Here’s a simple exercise you can do every day to help you improve your website (or possibly any piece of marketing material).
- Go to the Product Hunt homepage (a daily list of community curated new products)
- Click the link to the product website (not the comments page) for the top rated product for today
- As you open the product’s website try to be aware of and note the reactions you have, mental and physical (does anything make you smile, cringe, wince, sneer(!))?
- Do your feelings and reactions towards the idea change as you scroll down the page? If so, what piece of content triggers the reaction?
- If you are not interested in the product, ask why (perhaps you’ll never be interested in that product but if it’s one you potentially might be interested in try to note down the reasons why it doesn’t feel right)
- If you do want the product, repeat the exercise in reverse, try to figure out what is it about the presentation of the product that makes it feel ‘right’ to you (particularly if it’s something you wouldn’t normally be interested in)

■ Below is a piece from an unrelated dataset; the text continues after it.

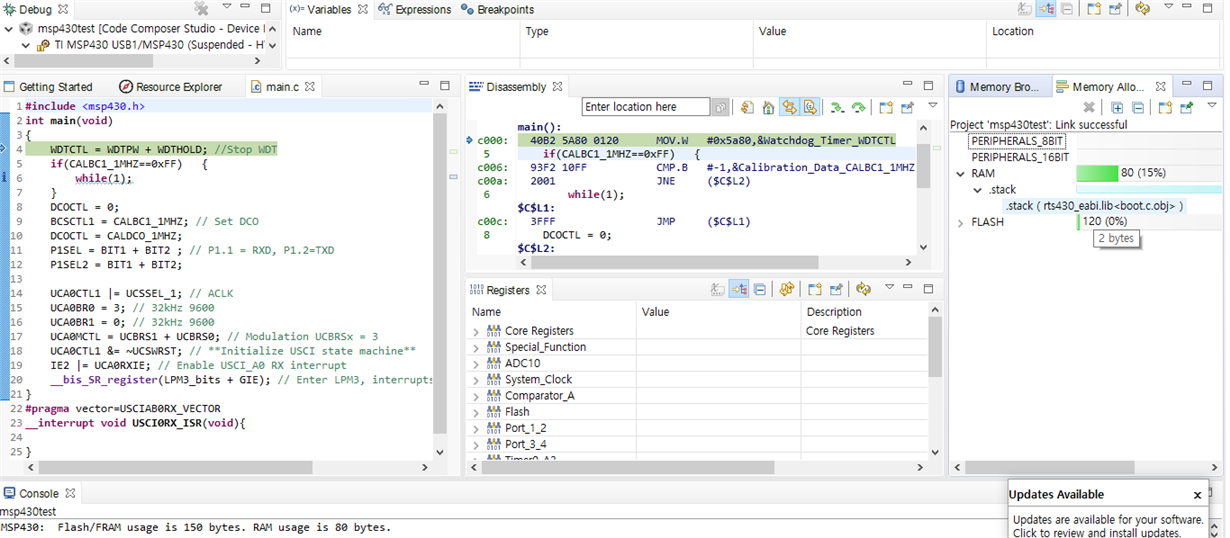Click refresh icon in Variables view toolbar
Screen dimensions: 1230x538
click(x=1142, y=9)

- Finally, reflecting on the whole homepage:
- what is clear about what is being offered?
- what is not clear?
Repeat the same exercise for other top Product Hunt results for that day. None of it should take long, just note down your initial reactions (don’t overanalyse).
Of course a high ranking on Product Hunt is not a guarantee of future success or an indication that a product has the best homepage in the world. But these are, for the most part, interesting new products that are attracting people’s attention for one reason or another so they are interesting to review.
Once you’ve checked a few Product Hunt listed sites, repeat the exercise for your own website homepage and / or your competitors. Try to imagine you were looking at it for the very first time and note:
- what are your reactions to it?
- what feels right? what doesn’t?
You are just one person of course but the Product Hunt exercise will give you a quick way of seeing your homepage again through fresh eyes.
This will not only help you get a better perception of your own homepage (so you can improve it) but also a better understanding of the way that you and others use and scan any web page in reality (instead of how we imagine people do it).
(This is not to say that any of my website homepages are perfect. I just thought it would be a useful exercise).